本作の元となったダン・ブラウンの原作はとても楽しく読みましたが、細かい箇所は殆ど記憶にありません。いや元々、マイクル・クライトンの小説のように、情報盛りだくさんで読書中は面白いものの、マネキンのような登場人物によって記憶には残らない本でした。それが悪いと言っているのではありませんが、薄味大作監督との相性によって、出来栄えはある意味保証されたようなもの。その点では概ね予想通りの映画で、2時間余楽しませてもらえますが、それ以上でもそれ以下でもありません。
但し前作『ダ・ヴィンチ・コード』(2006)映画版(原作とは時制が逆ですが)の不評で省みたのか、脚本家チームはより映画向きに脚色しています。相当にアップテンポで、内容自体もかなり改変しているようです。事件をほぼ1日の間に集約し、タイムリミットが幾つも仕掛けられている。次々と危機また危機が襲い掛かるので、アクション/スリラーとして退屈する暇さえありません。がんがん進むのは結構として、謎は全てラングドン以下探偵メンバーがその場で解いてしまうので、観客が置いてけぼりなのは前作同様。これは文章で読んで面白いものと、映像にして面白いものは違う為です。映画の中で観客が解けないなぞなぞを出されても困ります。つまりはそもそも映画化向きの題材ではない、とも言えます。

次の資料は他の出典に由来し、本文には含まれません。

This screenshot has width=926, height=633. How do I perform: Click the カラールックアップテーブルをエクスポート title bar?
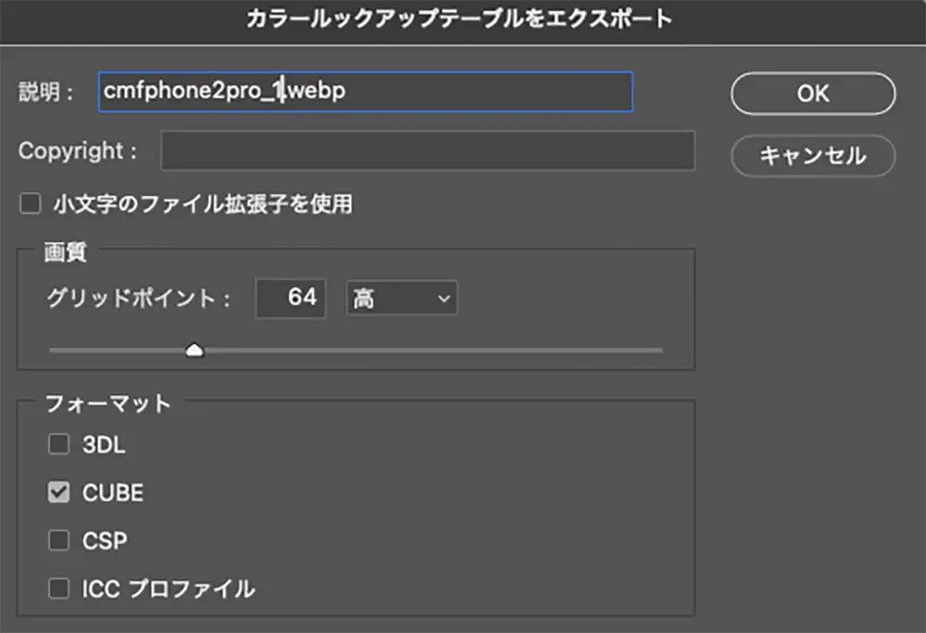click(459, 19)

それでも映画としての価値があるのは、壮大な映像を眺められるから。文章で読むのと映像で観るのとでは、各名所の存在感が断然違います。ローマ市内、ヴァチカン市国を舞台しているので、観光映画として楽しめるのです。パンテオンやシスティナ礼拝堂など、僕自身が11年前に行った名所があちこち出て来て、結構楽しめました。しかし各名所もかなり高度なVFXの賜物。実際に撮影出来なかった所が多かったのと、破壊される場面があったなどの理由によるものです。コンクラーベの模様が見られるのは面白かったことも言い添えておきましょう。
トム・ハンクス、ユアン・マクレガー、アイェレット・ゾラー 、ステラン・スカルスガルドと役者は揃っていますが、無難にこなしているだけで特に印象には残らず。ハンス・ジマーの音楽は格調高く、且つスリリングで、これは中々良かったです。
天使と悪魔
Angels & Demons
- 2009年 / アメリカ / カラー / 138分 / 画面比:2.35:1
- 映倫(日本):指定無し
- MPAA(USA):Rated PG-13 for sequences of violence, disturbing images and thematic material.
- 劇場公開日:2009.5.15.
- 鑑賞日時:2009.5.23.
- 劇場:ワーナーマイカル・シネマズ港北ニュータウン1/ドルビーデジタルでの上映。公開2週目の土曜日15時15分からの回、434席の劇場は約30人の入り。客足少ないのは、豚インフルエンザの影響もあり?